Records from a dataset

[Start of section]

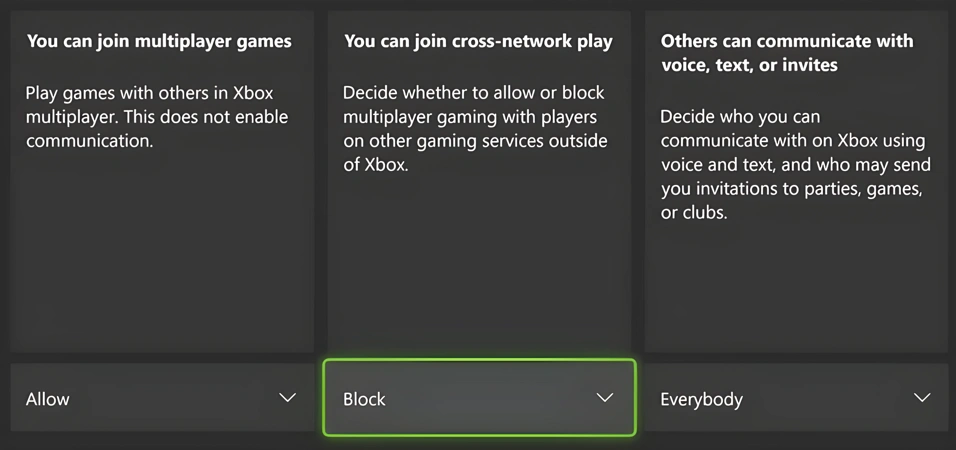Select the "You can join multiplayer games" heading

[x=159, y=41]
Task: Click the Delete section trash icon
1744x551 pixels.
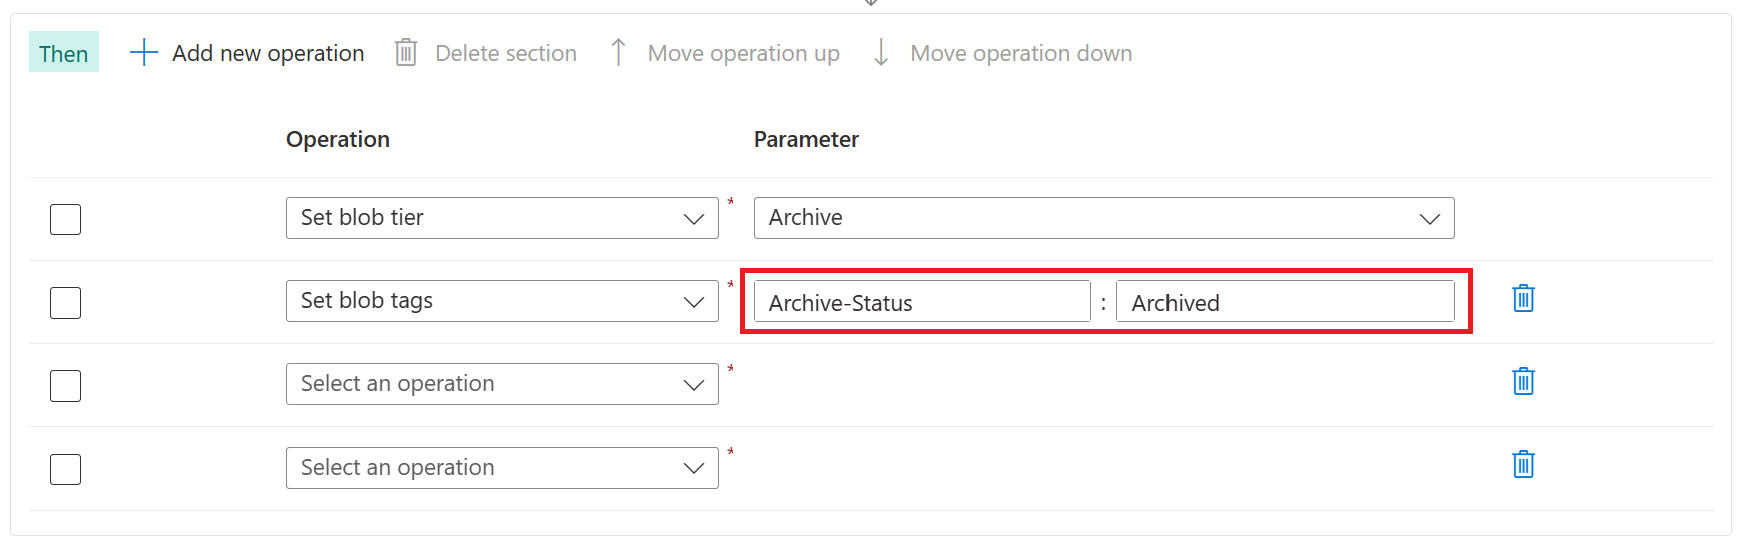Action: point(405,52)
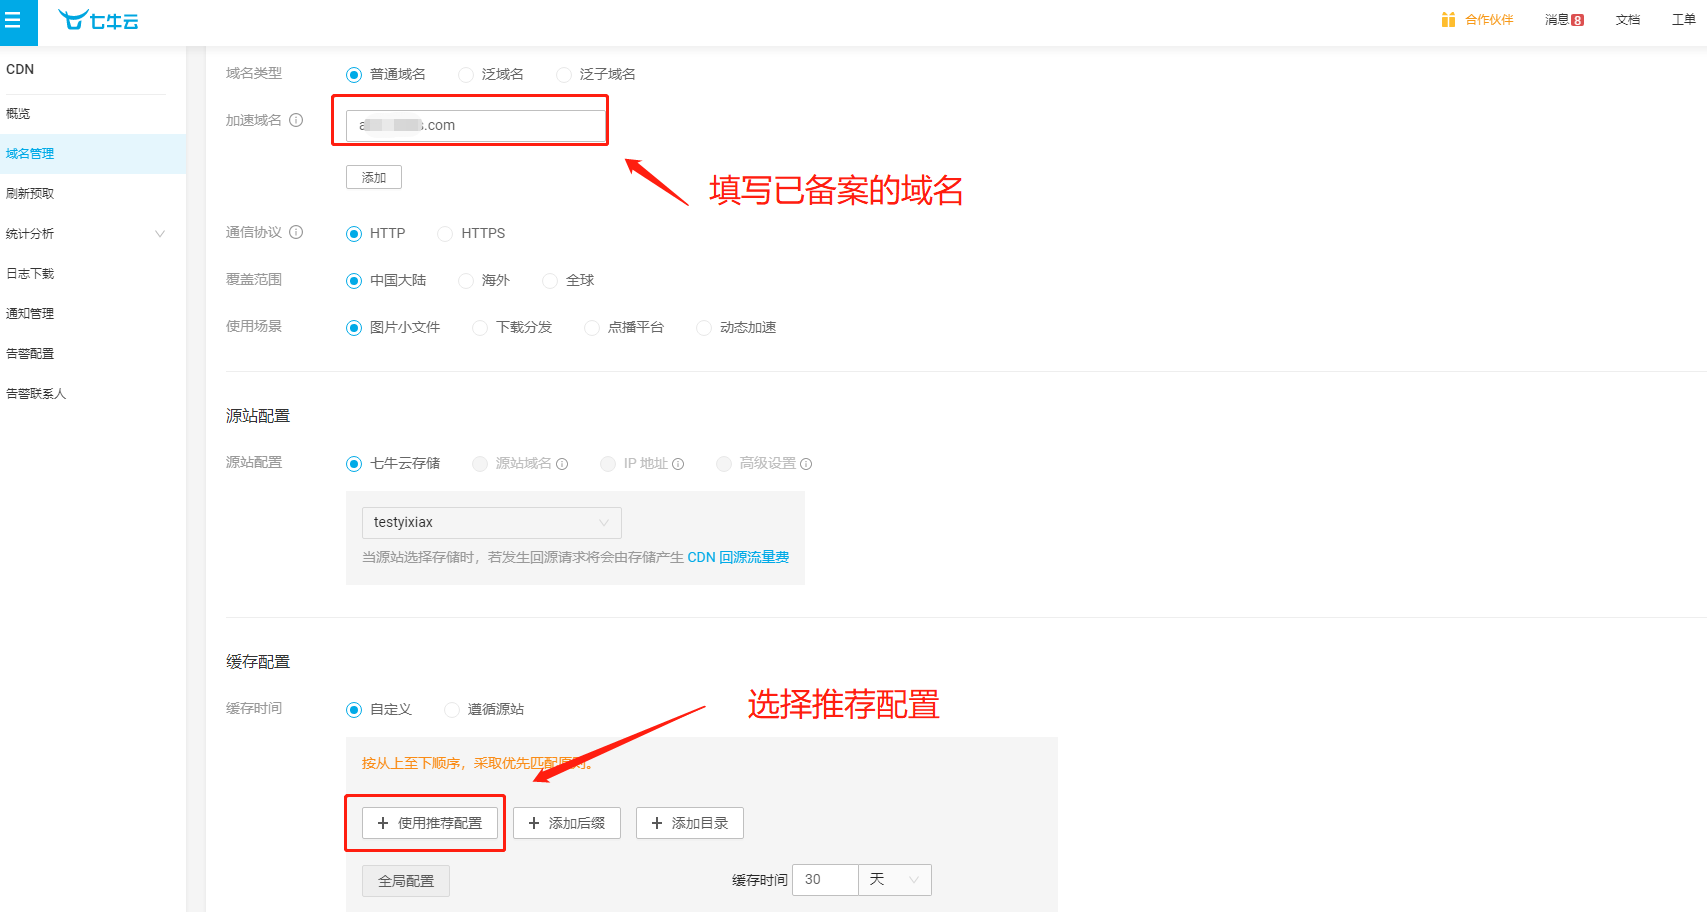Open the CDN 回源流量费 link
Viewport: 1707px width, 912px height.
pyautogui.click(x=738, y=557)
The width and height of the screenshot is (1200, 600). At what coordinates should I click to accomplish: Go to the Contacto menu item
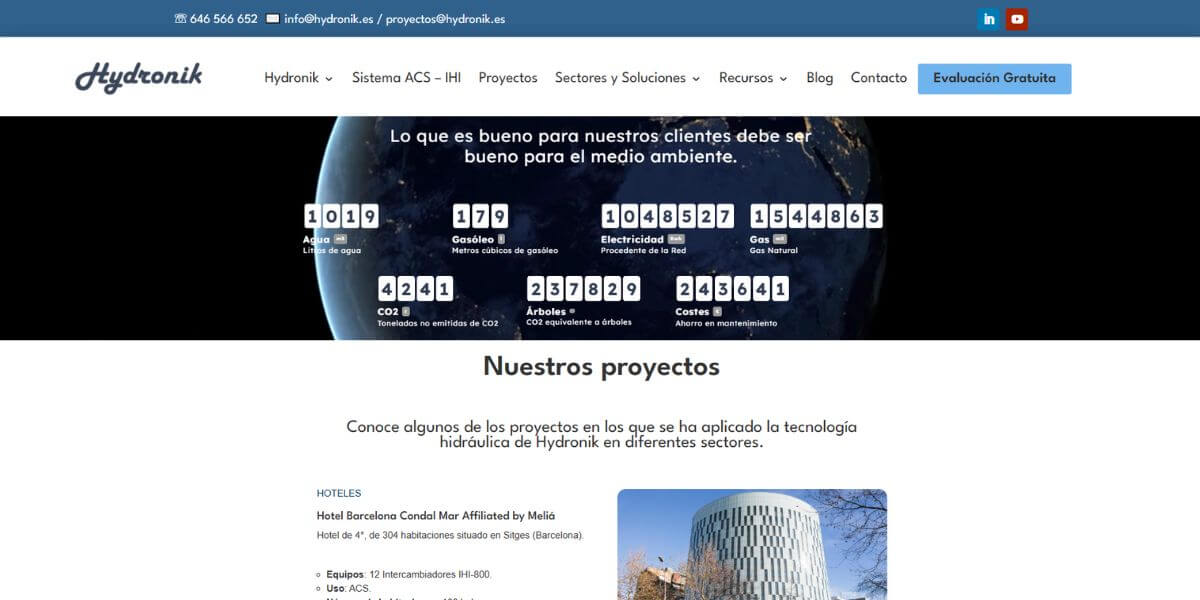click(x=878, y=77)
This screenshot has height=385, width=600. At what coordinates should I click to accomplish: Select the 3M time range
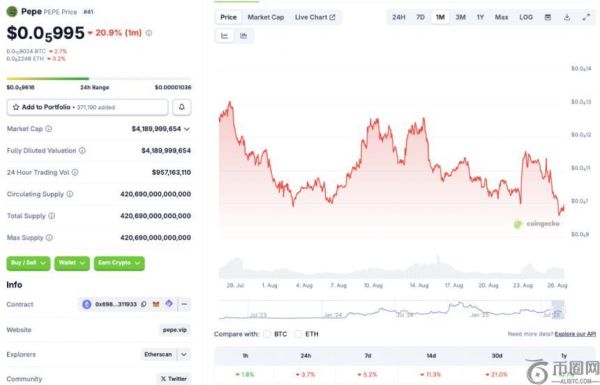point(460,17)
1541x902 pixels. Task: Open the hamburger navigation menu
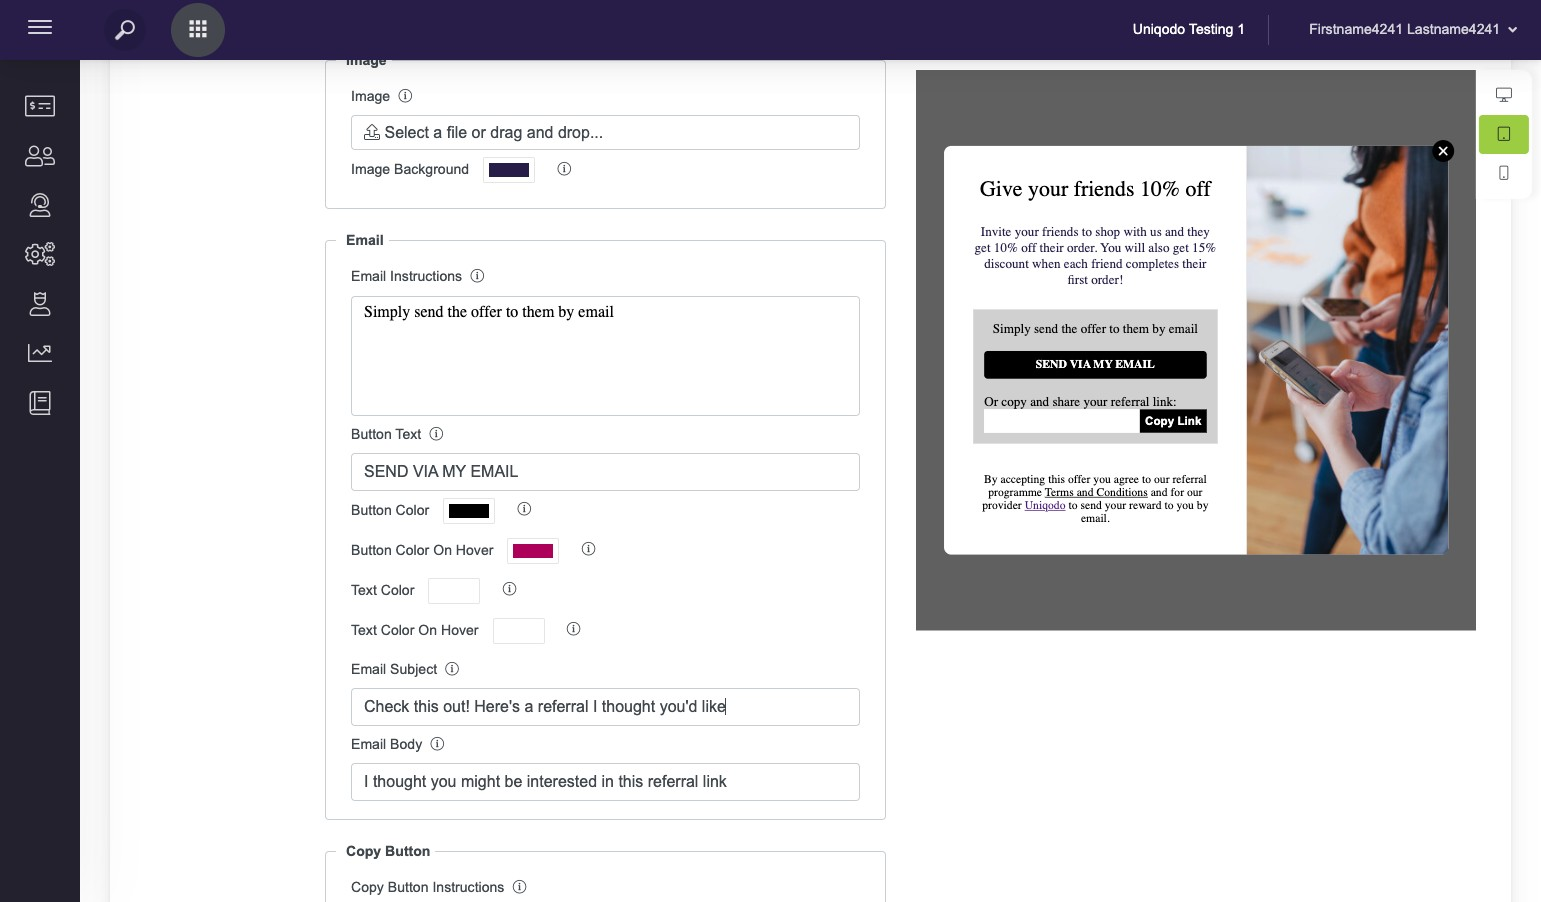click(40, 28)
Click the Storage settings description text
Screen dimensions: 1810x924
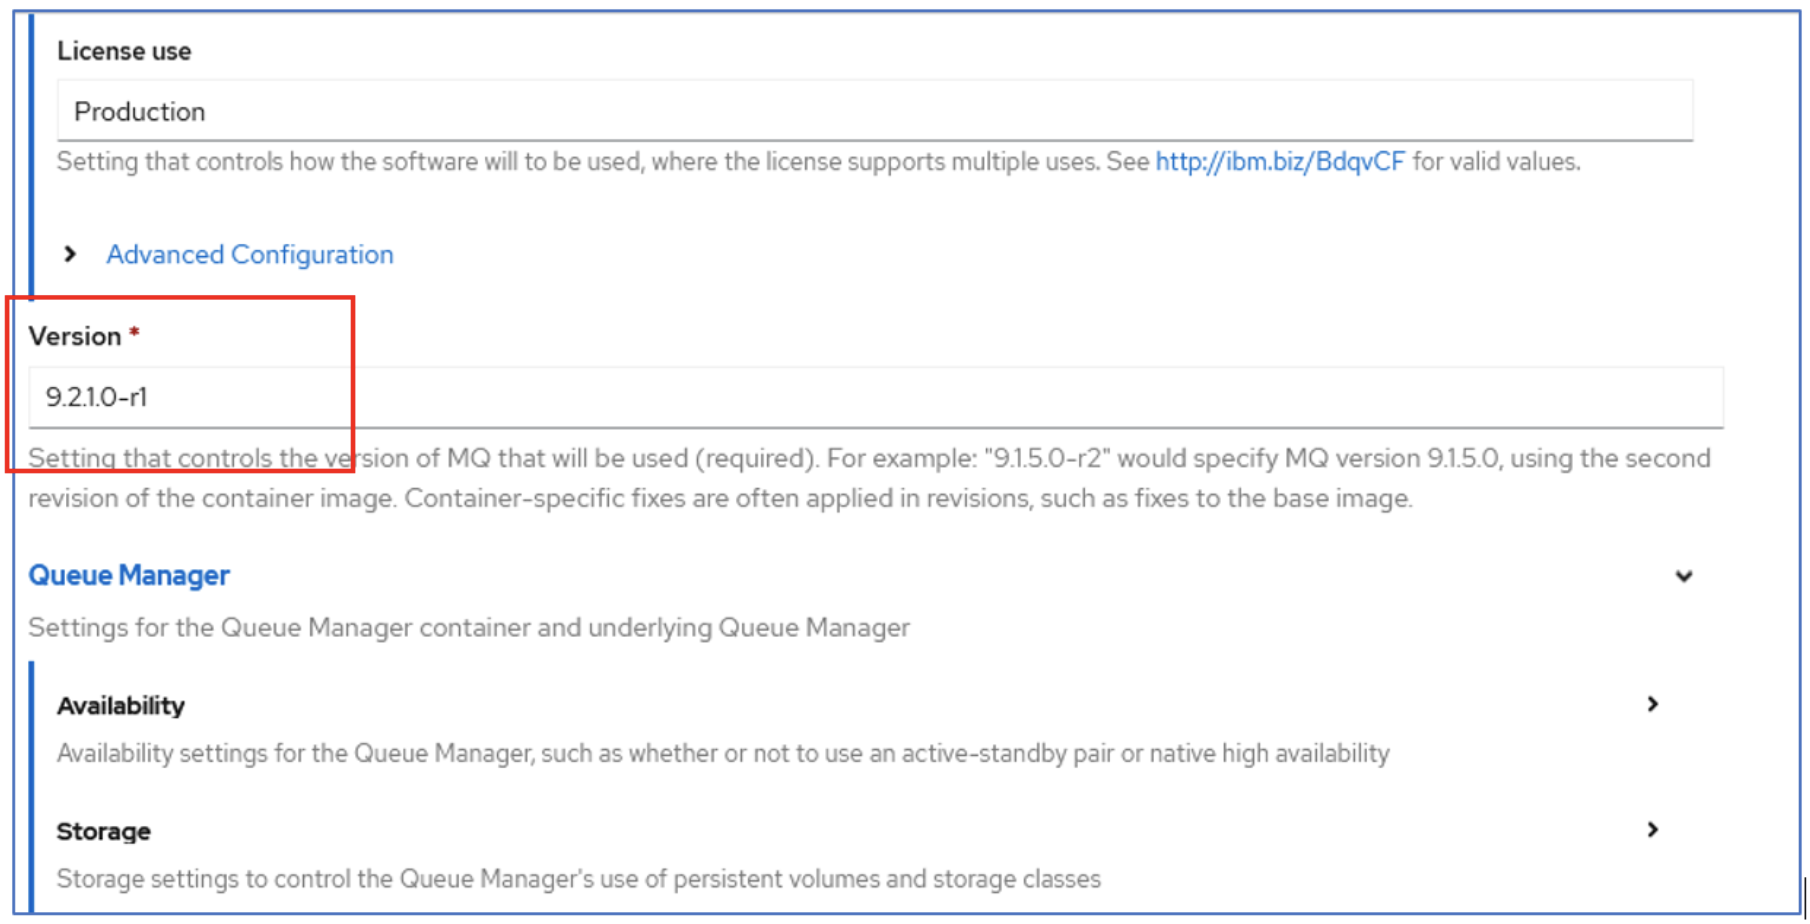point(579,879)
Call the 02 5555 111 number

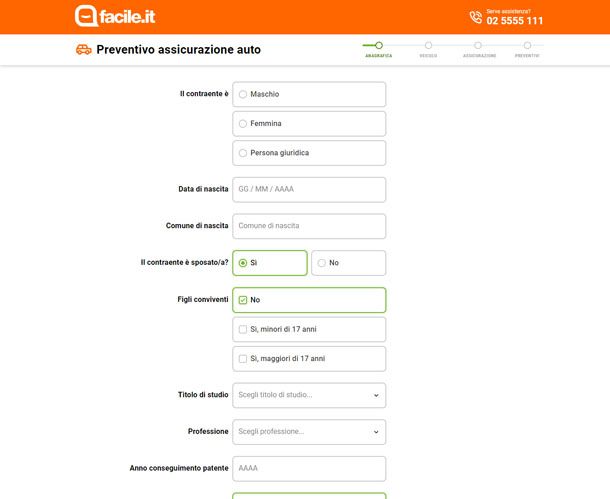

[End of section]

Exercise goal
The output must match, line for line, the span from the line containing "This screenshot has" through the end of the data, with the pictures removed.

Final answer
This screenshot has height=385, width=600. At what coordinates should I click to accomplish: Select the 3M time range
point(460,17)
1541x902 pixels. Task: Open the hamburger navigation menu
click(40, 28)
Click the Storage settings description text
Screen dimensions: 1810x924
point(579,879)
Call the 02 5555 111 number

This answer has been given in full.